Passage ▸
=-=-=-=-=

The Diner

It was the day before Thanksgiving in 1999, and I had no plans for the holiday. Knowing that I had to act fast, I cadged an invitation from a co-worker, Heather Ramsdell, with whom I was becoming friendly, to her family's home in Rowley, Massachusetts, about 30 miles north of Boston. We boarded a train at New York's Penn Station that same afternoon and arrived in Rowley late. We'd missed dinner at her sister's house, where we would be staying, so Heather drove us to a place down the road. As we approached the parking lot, I saw a backlit sign that said Agawam Diner. Warm light poured from its windows. Heather and I entered, found a booth, and settled in.

The environs immediately struck me as different from the usual American greasy spoon's. The dining room was jauntily decked out in red: a red-speckled terrazzo floor, red-vinyl-encased booths sprouting coat racks, red venetian blinds, and shiny bar stools with red-cushioned seats. Display cabinets with mirrored interiors were neatly stocked with cream pies, turnovers, and eclairs. I ordered a chicken pie—the Agawam's version of a chicken pot pie, our waitress explained. It came turned out bottom side up on a plate, exposing chicken, carrots, and peas in a thick gravy. Heather sipped a chocolate frappe, a frothy, Massachusetts-style milk shake. For dessert we shared a teetering slice of homemade coconut cream pie: swirled whipped cream, coconut custard, and crust so flaky and crisp that it shattered at the first touch of my fork. I looked around me, and then at Heather, and smiled. I was falling in love.

Over the next few months, Heather and I became a couple and the Agawam Diner, our regular destination. Though I'd been trained as a chef at the Culinary Institute of America and had worked in high-end New York City restaurants, there was something about this humble joint and the people who worked there that seduced me. I tried to imagine its inner mechanisms, its private rhythms and rituals. I wanted to know more. So, early this year, I asked Heather's sister, Lisa, who has lots of connections in Rowley, to do a little investigating. Lisa arranged an introduction, and after I had expressed my passion for the place to the owners, they agreed to let me into their world.

The Agawam—named for an American Indian tribe from the area—has existed in one location or another on Massachusetts's North Shore since 1940. That's when Peter Galanis and his brothers and sisters, including William ("Smiley"), Louis ("Jr."), Andy, Ethel, Jane, and Emily, a Greek-American family from the nearby town of Ipswich, opened the restaurant's first incarnation. Peter had learned the ins and outs of the restaurant business when he'd worked at a local eatery called the Atlas Restaurant; at the newly opened Agawam, he taught his siblings how to make the soups, gravies, and stews that are essential to the diner trade. "We made everything homemade," remembered Smiley, a now retired 87-year-old, when I went to visit him at his home in Ipswich. (He worked at the diner until four years ago, even after winning a million dollars on a lottery ticket.)

=-=-=-=-=

Extracted data ▸
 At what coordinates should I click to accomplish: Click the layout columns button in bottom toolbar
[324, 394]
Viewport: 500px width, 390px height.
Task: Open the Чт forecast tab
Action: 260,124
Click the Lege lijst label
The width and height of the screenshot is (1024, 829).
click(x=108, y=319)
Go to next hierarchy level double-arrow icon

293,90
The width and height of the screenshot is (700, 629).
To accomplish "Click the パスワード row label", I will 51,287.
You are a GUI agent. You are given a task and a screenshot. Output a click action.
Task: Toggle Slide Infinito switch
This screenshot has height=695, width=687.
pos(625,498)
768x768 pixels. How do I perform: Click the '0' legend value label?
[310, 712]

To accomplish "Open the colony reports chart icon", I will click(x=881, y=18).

=-=-=-=-=

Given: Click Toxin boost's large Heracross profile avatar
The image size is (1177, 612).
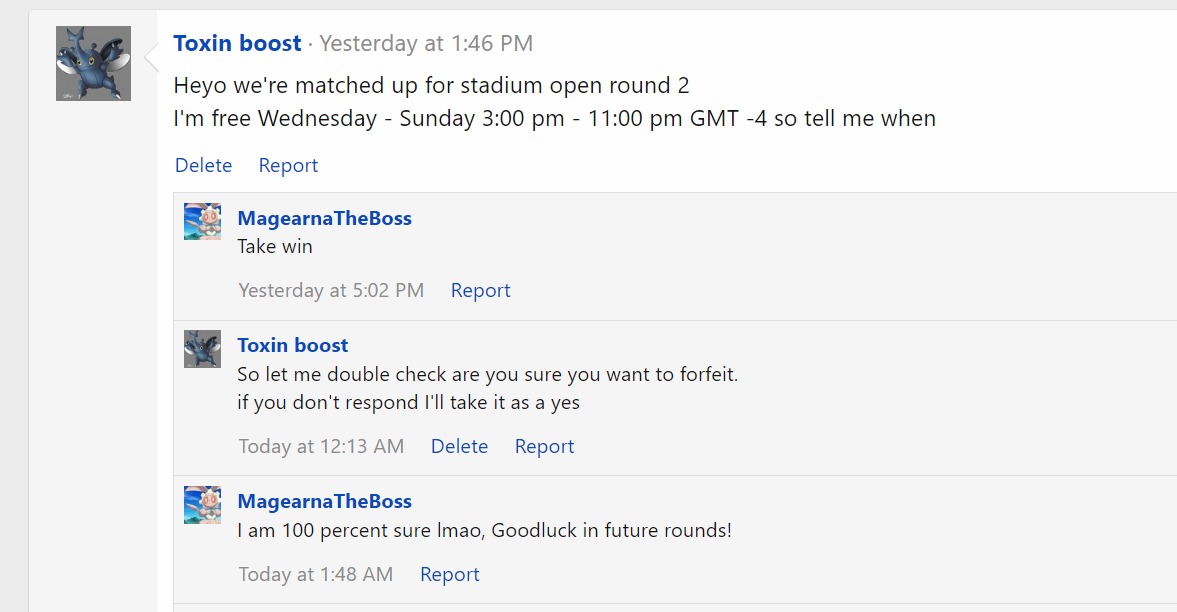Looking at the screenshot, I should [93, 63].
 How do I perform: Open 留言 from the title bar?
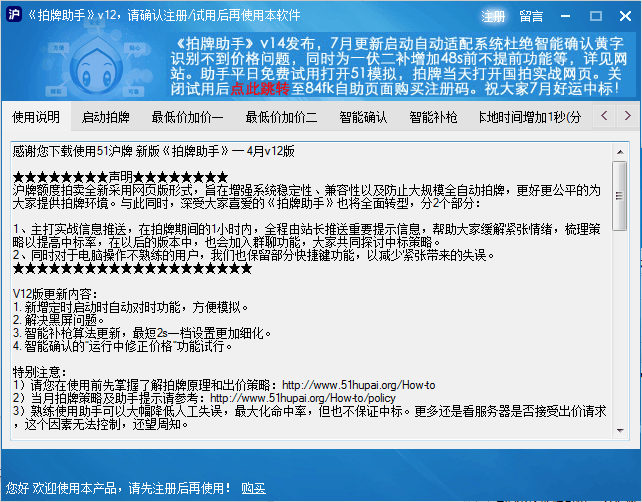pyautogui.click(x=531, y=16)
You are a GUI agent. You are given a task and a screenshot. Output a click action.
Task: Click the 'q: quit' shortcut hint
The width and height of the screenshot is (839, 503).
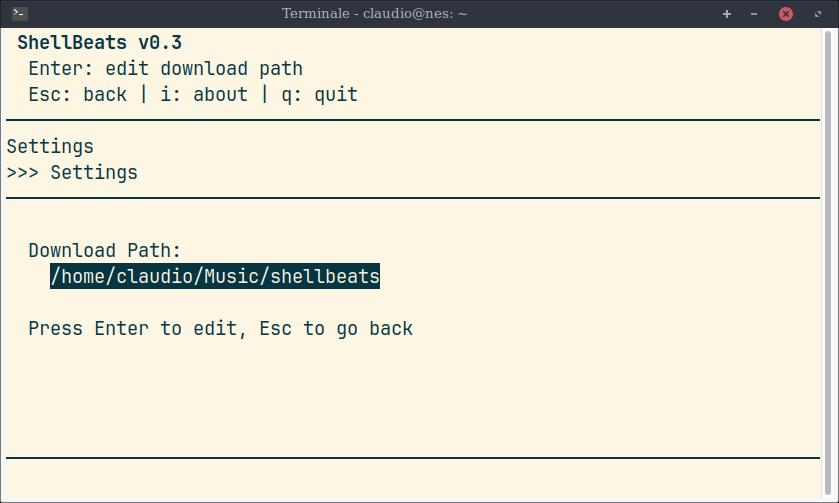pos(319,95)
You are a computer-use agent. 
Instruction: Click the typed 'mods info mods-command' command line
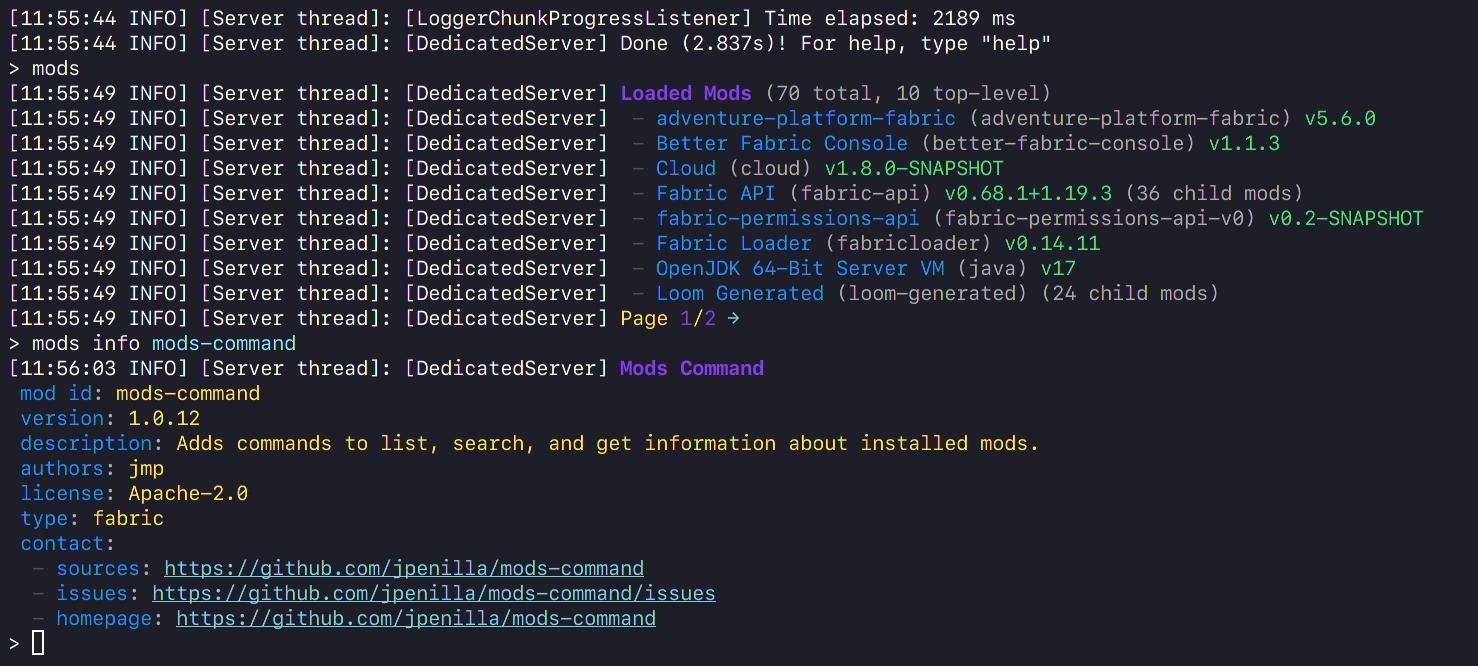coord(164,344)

=-=-=-=-=

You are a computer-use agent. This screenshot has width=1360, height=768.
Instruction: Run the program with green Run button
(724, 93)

=-=-=-=-=

Task statement ▸
Answer these from the Agawam Diner passage:
(a) From which station did the narrator and Heather board their train?
(b) What color is the dining room decorated in?
(c) At which local eatery did Peter Galanis learn the restaurant business?

Your response ▸
(a) New York's Penn Station
(b) Red
(c) The Atlas Restaurant